# Task to carry out
Please pull out every line of the records below that contains the string "button". Case counts.
•••••
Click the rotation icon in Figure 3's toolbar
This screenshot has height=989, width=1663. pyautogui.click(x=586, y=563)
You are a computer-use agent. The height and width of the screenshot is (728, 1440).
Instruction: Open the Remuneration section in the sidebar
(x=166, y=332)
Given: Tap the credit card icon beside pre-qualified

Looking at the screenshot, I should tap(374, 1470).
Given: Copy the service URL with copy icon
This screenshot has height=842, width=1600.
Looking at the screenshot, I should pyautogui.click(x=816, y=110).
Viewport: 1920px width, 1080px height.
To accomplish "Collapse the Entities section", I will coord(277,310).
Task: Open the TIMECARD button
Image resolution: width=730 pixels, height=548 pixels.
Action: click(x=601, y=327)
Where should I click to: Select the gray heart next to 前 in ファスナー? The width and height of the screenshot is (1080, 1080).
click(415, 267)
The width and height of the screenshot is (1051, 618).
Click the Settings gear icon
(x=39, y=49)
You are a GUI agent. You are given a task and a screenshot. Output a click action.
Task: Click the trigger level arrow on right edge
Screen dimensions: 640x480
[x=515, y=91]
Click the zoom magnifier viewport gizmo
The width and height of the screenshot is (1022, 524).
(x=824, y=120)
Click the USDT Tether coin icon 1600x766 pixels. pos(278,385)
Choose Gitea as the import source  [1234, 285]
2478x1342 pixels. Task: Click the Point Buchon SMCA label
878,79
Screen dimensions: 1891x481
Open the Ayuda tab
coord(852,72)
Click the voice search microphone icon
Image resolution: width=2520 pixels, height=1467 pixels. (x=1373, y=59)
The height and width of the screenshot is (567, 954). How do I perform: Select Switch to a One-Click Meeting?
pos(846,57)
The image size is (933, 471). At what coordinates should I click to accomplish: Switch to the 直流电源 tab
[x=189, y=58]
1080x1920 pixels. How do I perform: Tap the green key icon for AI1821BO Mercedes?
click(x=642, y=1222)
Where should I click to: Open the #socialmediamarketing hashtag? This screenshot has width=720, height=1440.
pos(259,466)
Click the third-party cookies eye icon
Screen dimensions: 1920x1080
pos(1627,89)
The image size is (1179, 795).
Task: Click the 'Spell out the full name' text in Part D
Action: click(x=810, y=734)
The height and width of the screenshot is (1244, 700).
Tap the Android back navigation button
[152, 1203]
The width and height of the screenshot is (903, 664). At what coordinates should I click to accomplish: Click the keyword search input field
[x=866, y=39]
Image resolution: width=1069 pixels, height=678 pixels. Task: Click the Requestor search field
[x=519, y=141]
•••••
# Result for this exercise
Task: Open the TIMECARD button
Tap the Android back navigation button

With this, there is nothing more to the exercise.